#### Your instructions
How many of the lines below contain the string "Task"? Reply with the number alone.

── Data shown ──

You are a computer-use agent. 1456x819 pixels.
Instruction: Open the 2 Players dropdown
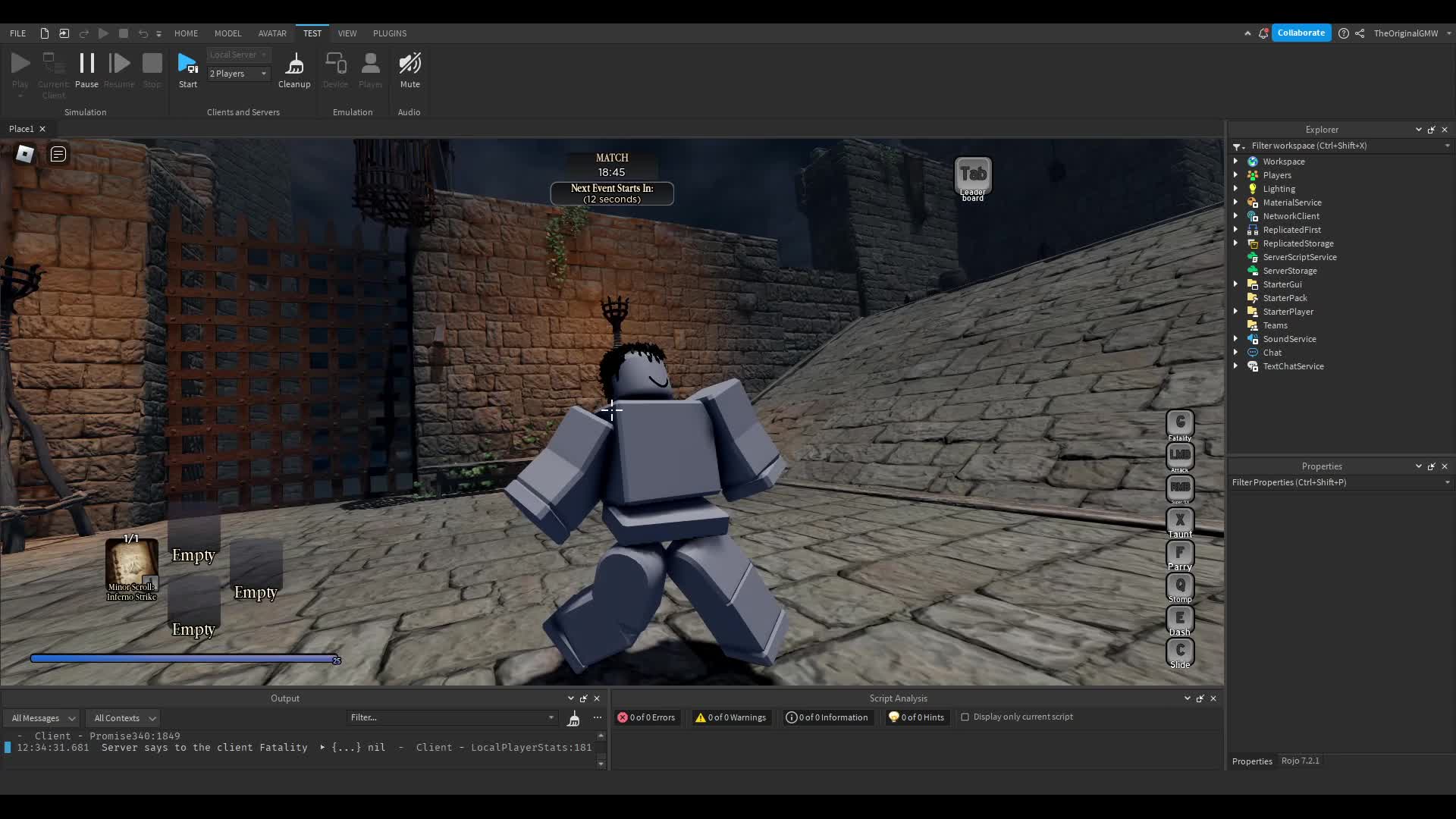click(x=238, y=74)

───
── Data shown ──

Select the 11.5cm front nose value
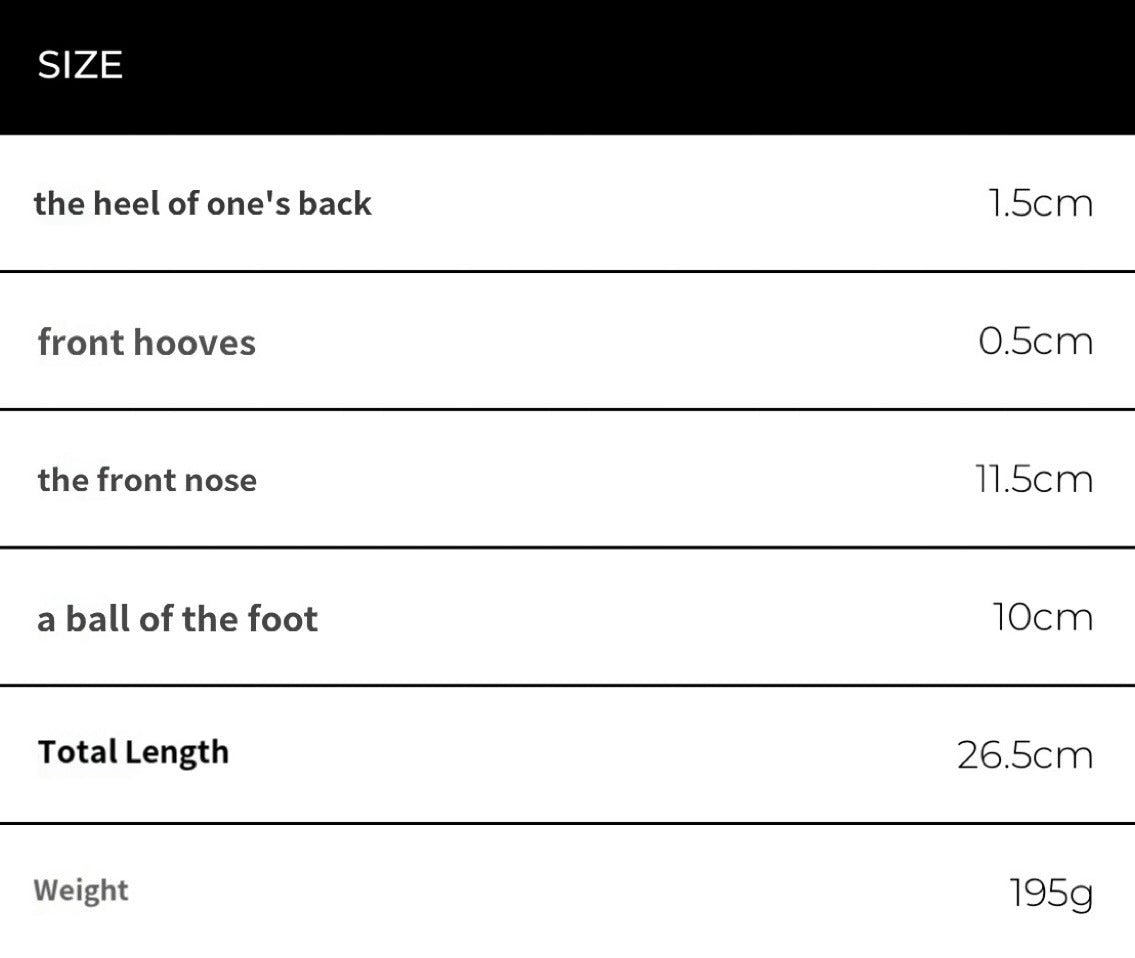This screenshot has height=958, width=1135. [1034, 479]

───
── Data shown ──

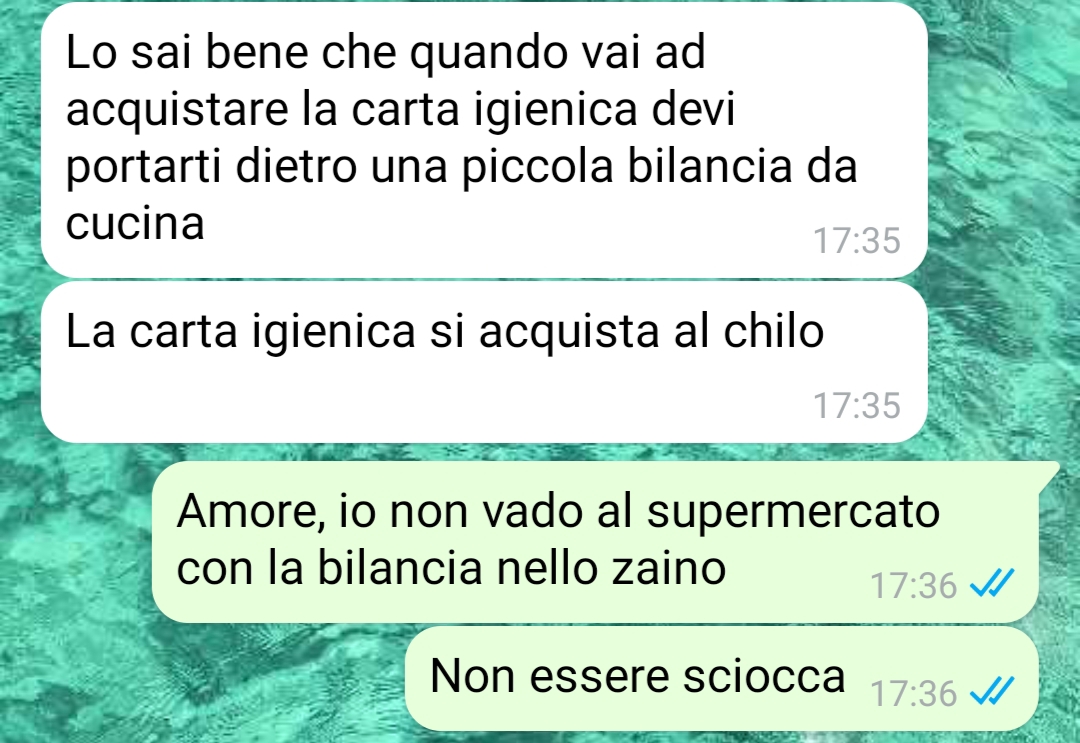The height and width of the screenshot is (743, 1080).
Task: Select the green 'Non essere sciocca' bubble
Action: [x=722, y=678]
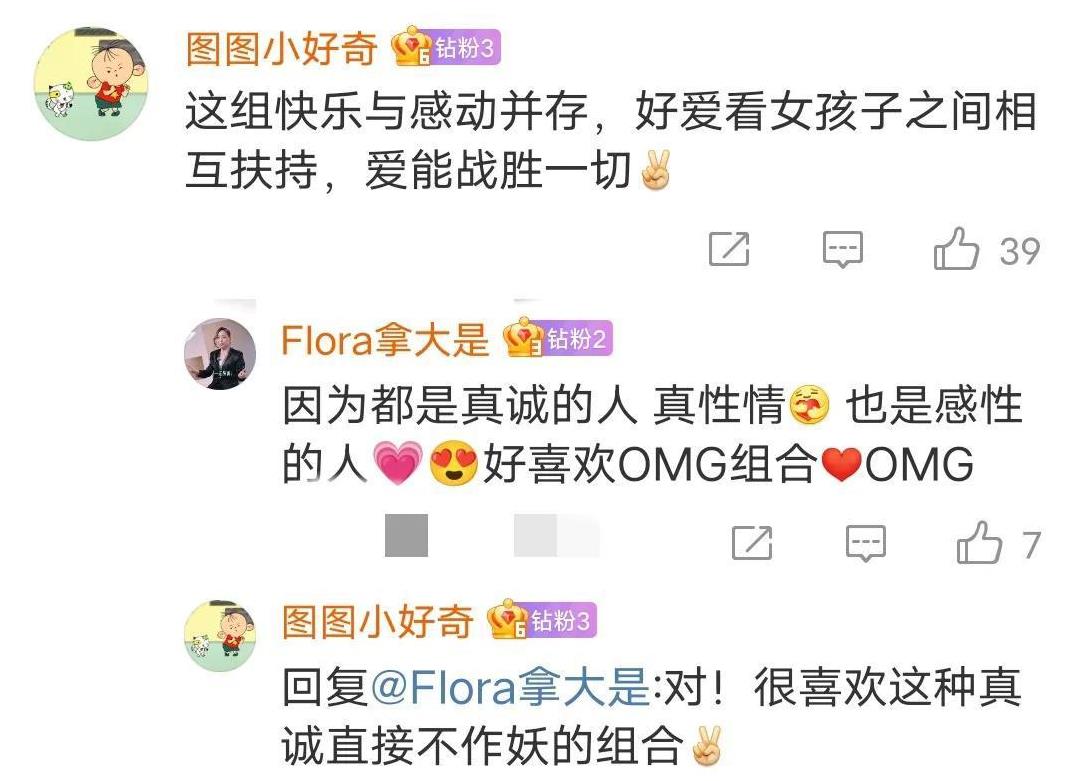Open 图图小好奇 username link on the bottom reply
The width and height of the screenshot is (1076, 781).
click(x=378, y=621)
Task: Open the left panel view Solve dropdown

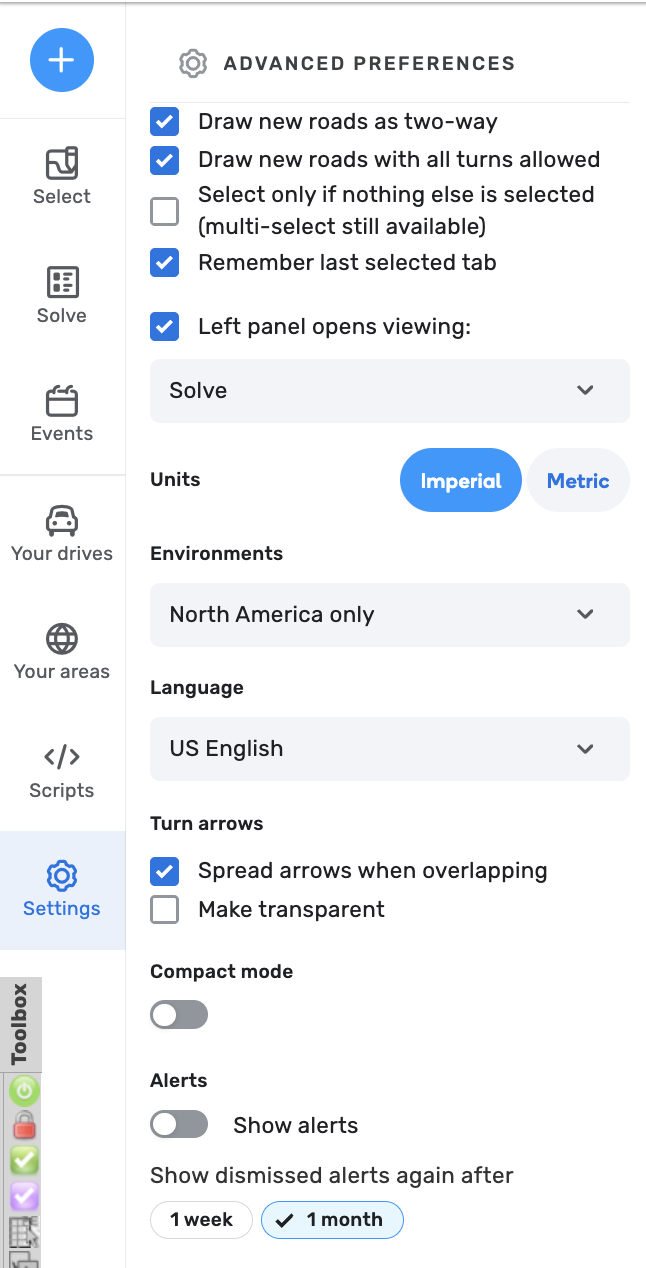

───

#### Answer
2